Thursday, July 7, 2005

Things not to do in London tomorrow:

  • Dress up in robes and a face mask and run around the streets hollering 'ALLAH!' or 'INFIDELS!' Or a mixture of the two: ALFADELS. Is it me, or do alfadels sound delicious?

  • Make jokes about bombs.

  • Tell bomb anacdotes, riddles, or ironic musings. Bomb related banter is still alright, however.

  • Rent out Rambo 3.

  • Rugby tackle people to the floor.

  • Tell the fit bus driver that she's 'da bomb!'

  • On a crowded train, yell 'HE HAS A GRENADE!' followed by 'BUNDLE!' as people try to leave the station.

  • Randomly scatter bags on street corners.

  • Fireworks. I bet even sparklers are off limits now.

  • Hang around looking shifty.

  • Run around screaming.

  • Be arabic.


Damnit, those pesky terrorists have totally ruined the fun of going into London. Wankers.

So, lads, London is burning again, eh? So, we've finally joined the USA club of having our buildings razed to the ground. Except for the IRA bombings. And, you know, having the shit bombed out of us, nightly, for the entirity of World War Two. And probably a bit of World War One. And, of course, the Great Fire of London. And Guy Fawkes attempting to blow up the Houses of Parliment. And I guess that the Plague counts as biological terrorism, right? Damn rats. We're so well known for our buildings not surviving well, we have not one but TWO theme tunes. Do you Americans have any theme tunes? Well, other than the Twin Towers Tango, no.

But other than that, this is the FIRST bit of property destruction/terrorism that London has ever faced. Now, this may sound a bit tetchy, but I'm bored of Americans going on like they're the first country to ever experience buildings falling over. Ever since the theories of 'gravity' and 'combustion' were invented in 1963 by some hippy guy, buildings have been catching fire and falling over. So stop complaining about the Twin Towers, ok, America? I direct this comment mostly at the scores of discussion-board fellas who consider that a country only counts as having taken part in the 'war on terror' if it's first lost a pretty building/mode of transportation some twat with a bomb.

The British response to the entire transport system being blown up and grinding to a halt is entirely different to the American one to some office buildings falling over. On 9/11 (it should be technically 11/9, seeing as the properly be the smallest system of periods of time first, working up - days, months, years... BUT NO... we have to follow the yankee system which MAKES NO SENSE) everybody ran around screaming hysterically, then promptly blew the crap out of some random countries and whinged about it forever. On 7/7 (what the fuck? They're going to need a smoother name than 7/7 if they want to make this thing sound cool. The London Transport Catastrophe. Or THE DAY THE EARTH EXPLODED. Or IT'S RAINING BITS OF BUSES. Sung by a group of chorus girls to the tune of 'It's raining men') everybody got a bit depressed then started queueing to get the boat home. Yes, the boat home.

▶ _Data block_
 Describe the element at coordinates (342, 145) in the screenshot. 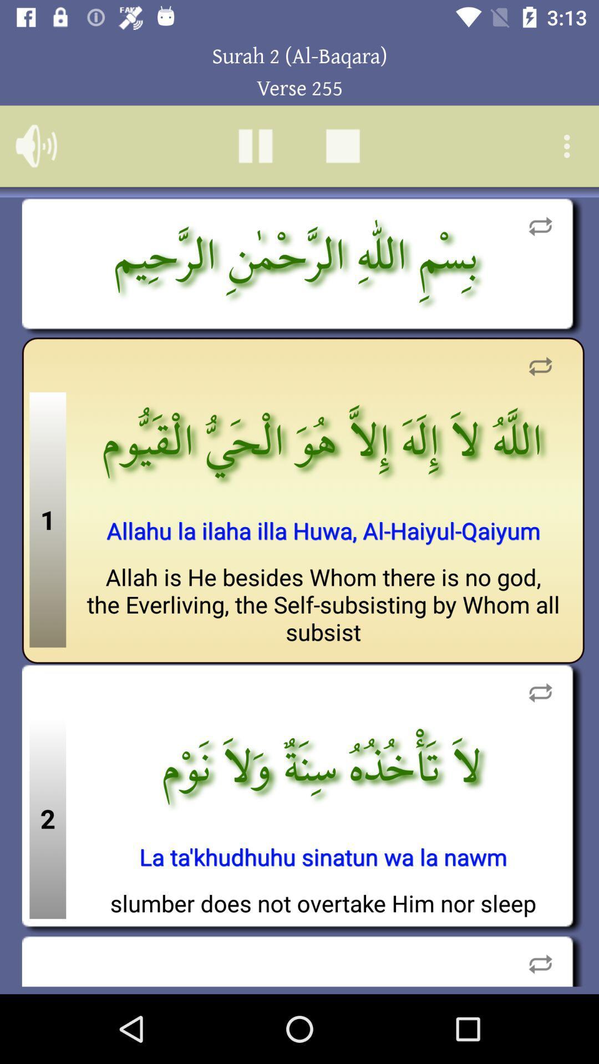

▶ _Work order 1_
In the London blog post, what did everybody start queueing for on 7/7?
▶ _Work order 2_
Reproduce the stretch of the London blog post from "Things not to" through "jokes about bombs." word for word.

▶ _Reply 1_
To get the boat home.

▶ _Reply 2_
Things not to do in London tomorrow:

  • Dress up in robes and a face mask and run around the streets hollering 'ALLAH!' or 'INFIDELS!' Or a mixture of the two: ALFADELS. Is it me, or do alfadels sound delicious?

  • Make jokes about bombs.